The parties have an option to co-develop promising compounds arising from this collaboration. The agreement is open-ended and allows for the screening of additional targets if the collaboration is successful.
Professor Paul Workman, Deputy Chief Executive of The Institute of Cancer Research, London, and Director of the Cancer Research UK Cancer Therapeutics Unit said: "The stress response pathway plays a key role in allowing cancer cells to survive and to develop drug resistance so it is increasingly being seen as an exciting source of future drug targets. But for some of these targets it is technically very challenging to identify prototype small molecule drugs. The new collaboration between the ICR, Cancer Research Technology and Nuevolution will allow us to screen very rapidly and efficiently for compounds that are able to bind to a key component of the stress response pathway that we have identified as especially important, and could help us to identify new drug candidates far more quickly than would otherwise be the case. By working in partnership we can accelerate the potential for patient benefit."

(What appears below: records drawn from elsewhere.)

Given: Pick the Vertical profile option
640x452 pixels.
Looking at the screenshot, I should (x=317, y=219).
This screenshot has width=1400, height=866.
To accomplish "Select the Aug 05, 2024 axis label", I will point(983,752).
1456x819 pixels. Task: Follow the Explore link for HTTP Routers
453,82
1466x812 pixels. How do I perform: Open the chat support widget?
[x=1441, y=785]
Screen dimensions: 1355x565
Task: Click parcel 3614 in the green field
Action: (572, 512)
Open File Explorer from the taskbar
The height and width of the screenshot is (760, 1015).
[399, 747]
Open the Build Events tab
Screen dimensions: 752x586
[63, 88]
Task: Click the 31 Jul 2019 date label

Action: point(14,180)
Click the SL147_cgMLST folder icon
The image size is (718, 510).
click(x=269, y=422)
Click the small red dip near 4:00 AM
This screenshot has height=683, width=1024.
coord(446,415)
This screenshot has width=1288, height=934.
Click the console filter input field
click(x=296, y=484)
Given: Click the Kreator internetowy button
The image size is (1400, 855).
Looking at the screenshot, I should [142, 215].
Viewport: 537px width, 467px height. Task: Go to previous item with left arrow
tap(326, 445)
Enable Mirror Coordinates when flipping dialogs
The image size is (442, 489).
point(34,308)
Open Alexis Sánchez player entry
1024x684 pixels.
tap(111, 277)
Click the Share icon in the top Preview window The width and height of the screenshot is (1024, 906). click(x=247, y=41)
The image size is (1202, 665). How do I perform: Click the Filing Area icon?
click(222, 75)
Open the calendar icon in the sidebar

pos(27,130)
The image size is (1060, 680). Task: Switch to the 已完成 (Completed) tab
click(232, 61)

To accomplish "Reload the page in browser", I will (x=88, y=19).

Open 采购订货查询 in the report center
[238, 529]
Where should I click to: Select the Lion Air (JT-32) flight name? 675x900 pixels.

Dr Phil L'Huillier, Cancer Research Technology's director of business management, said: "Our role is to build global industry-academic partnerships to bring the best technologies and expertise together to develop new treatments for cancer patients ultimately saving more lives from the disease. This exciting international collaboration combines global expertise and resources to exploit the untapped biology of the stress response pathway.
"This work will accelerate the identification of potential new cancer drugs though an innovative approach to scan for DNA 'barcode' tags on promising new molecules extending the existing relationship between Nuevolution and CRT."